I Drove a Chinese Car; American Auto Workers Have Reason to Worry

Poor quality that would hamper sales and brand acceptance is what many expected from the first made-in-China light vehicles sold in the U.S. Not a $50,000 near-luxury CUV.

I thought my first experience behind the wheel of a Chinese-made automobile would be different.

I presumed the engine would be so loud as to give me a headache and the vibration from its operation so strong the entire vehicle would shake.

I expected to be looking at terrible fit-and-finish of largely hard-plastic interior materials when seated behind the wheel, a wheel that would be hollow and wimpy.

There would be zero to few “tech-y” features. Maybe power windows, if those still can be considered technology.

And I imagined that the first Chinese-made vehicle I drove would be cheap: $13,000, tickling $15,000 if it had those power windows.

Instead, my made-in-China vehicle has a barely audible engine from behind the wheel, a beefy wheel that is leather-wrapped and accented by lovely decorative stitching.

Soft-touch material covers a giant portion of the instrument panel, as well as upper doors.

Interior fit-and-finish is almost perfect.

Trim pieces fit tight, plastics are matte and stitching largely is even – the side of the front-passenger seat is a bit askew, but we here at WardsAuto see that fairly regularly even in U.S.-, Europe- and Japan-built cars and light trucks.

The first Chinese-built vehicle I drove also has a slew of creature comforts.

The short list includes leather seats, heated and cooled front passenger seats, heated outboard rear seats, a backup camera, lane-keep assist, lane-departure warning, forward-collision alert, an 8-in. (20-cm) color touchscreen and a Wi-Fi hotspot.

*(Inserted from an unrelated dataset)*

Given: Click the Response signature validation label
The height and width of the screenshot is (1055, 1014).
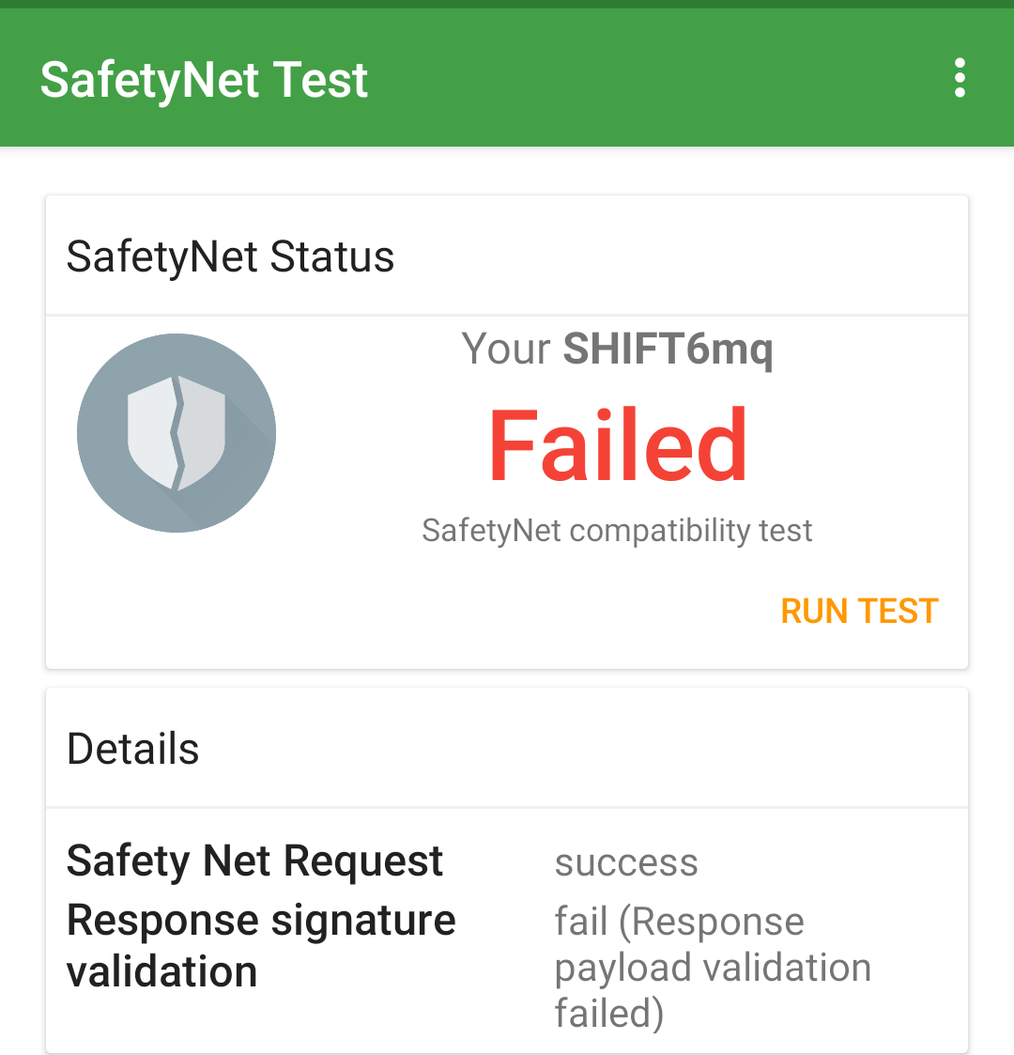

As you might have guessed, it also cost a bit more than $15,000. Sticker price? $49,320.

The first Chinese-made vehicle I drove isn’t a Chery, Geely, Brilliance or one of the other multitude of Chinese automakers that have promised to ship vehicles here.

It was a Buick, a Buick Envision CUV.

Yes, the first Chinese vehicle I ever drove on U.S. soil is from a brand established in the U.S. in 1903. Owned by General Motors. Baseball, apple pie, GM. It doesn’t get more American than that.

If the Buick Envision is most Americans’ first experience with a Chinese-built automobile, then the American auto worker has the right to be concerned.

The Envision we have in the office for our 2017 10 Best Interiors testing is pretty flawless. I can’t find much to dislike, or certainly anything that screams poor quality. Poor quality that would hamper sales and brand acceptance is what many expected from the first made-in-China light vehicles sold in the U.S. Not a $50,000 near-luxury CUV.

But the Envision is built by GM with partner SAIC at their plant in Yantai, China, with the same attention to detail and type of quality checks Buick’s larger Enclave CUV undergoes before it rolls off the line in Lansing, MI.

GM can build the Envision more affordably in China – where Buick is a huge seller and has a sizable manufacturing presence – than it can in the U.S., and make more on each sale. Yes, shipping costs put a dent in profitability, but obviously not enough at these volumes or I’d be talking about a U.S.-built Envision.

So far Buick has sold 16,380 Envisions in the U.S. Do all those owners know their vehicle is made in China? Do any of them care? In Michigan and other stronghold states for domestic manufacturers we kid ourselves they do. But by and large, they don’t. They really don’t.